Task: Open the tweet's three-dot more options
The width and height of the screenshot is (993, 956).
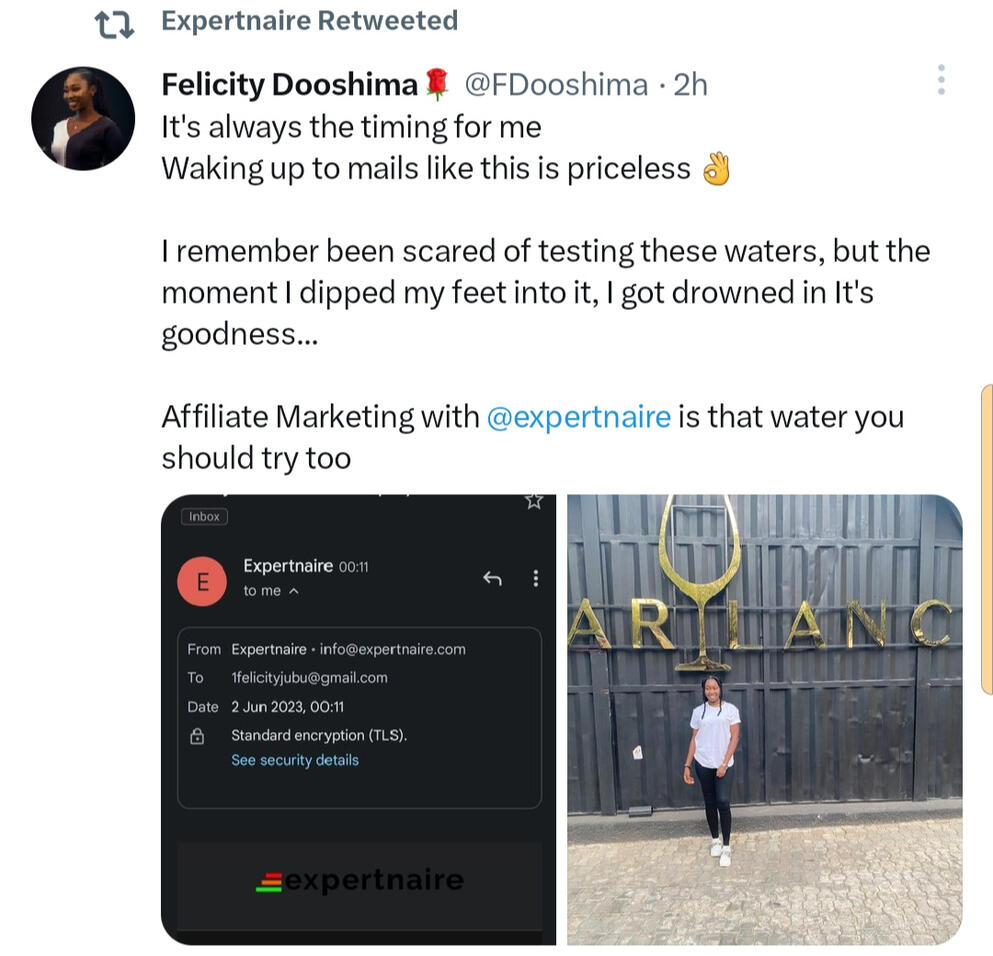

* * *

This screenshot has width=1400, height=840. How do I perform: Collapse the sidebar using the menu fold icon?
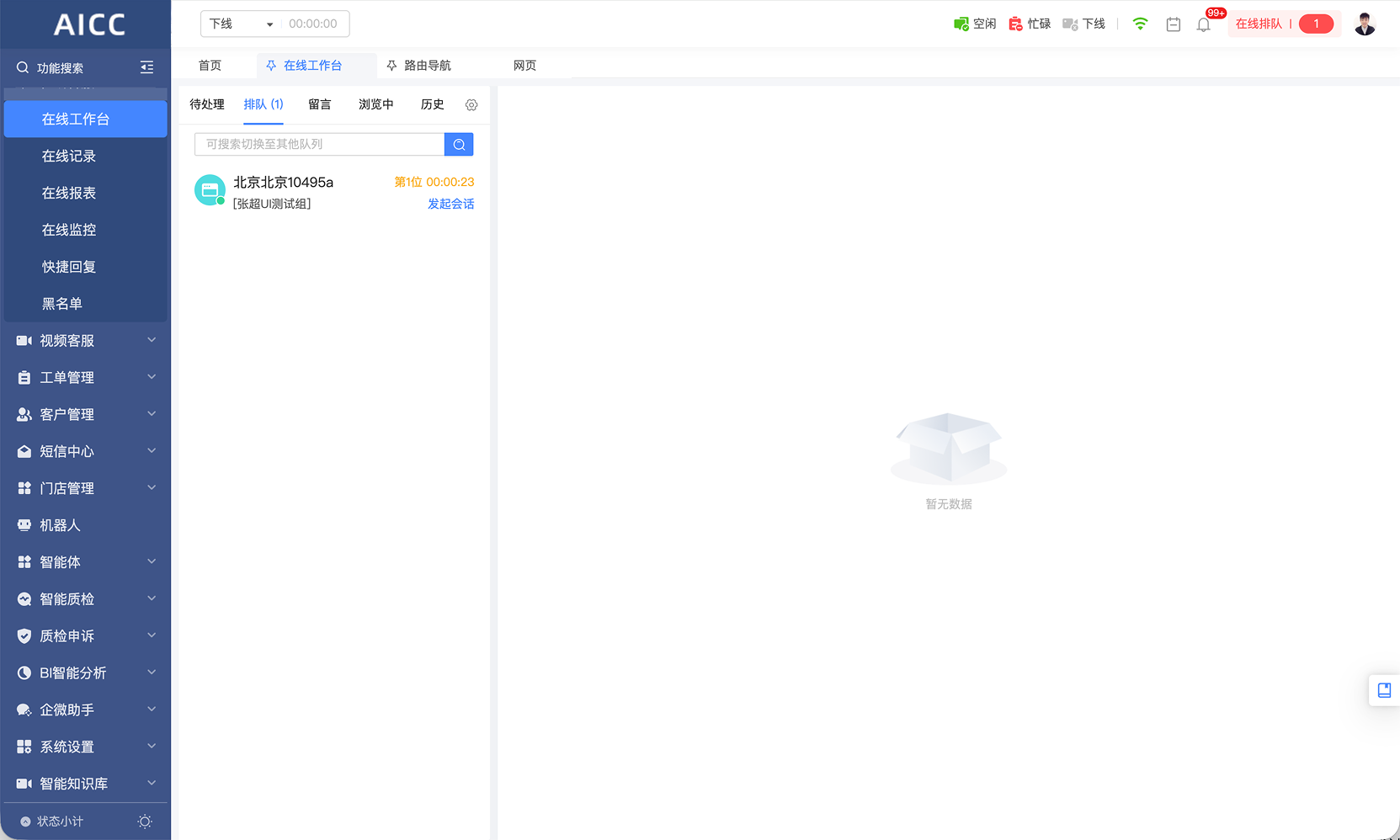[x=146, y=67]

---

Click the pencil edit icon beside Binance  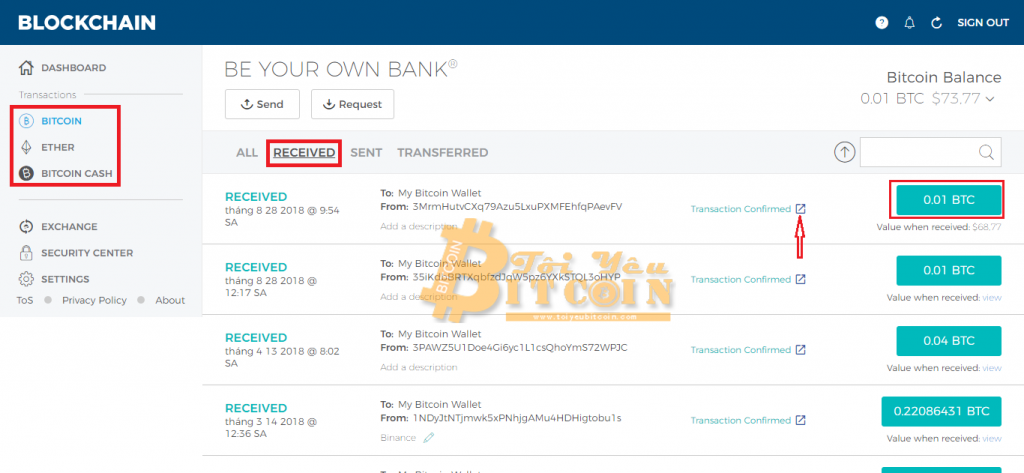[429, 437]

* _Given request_
Reproduce the rows starting at the line containing "Task: Open the tweet's three-dot more options" and ending at the line containing "The width and", with "screenshot" changed to "image" and everything else left the same.

* _Reply to the exercise_
Task: Open the tweet's three-dot more options
The width and height of the image is (993, 956).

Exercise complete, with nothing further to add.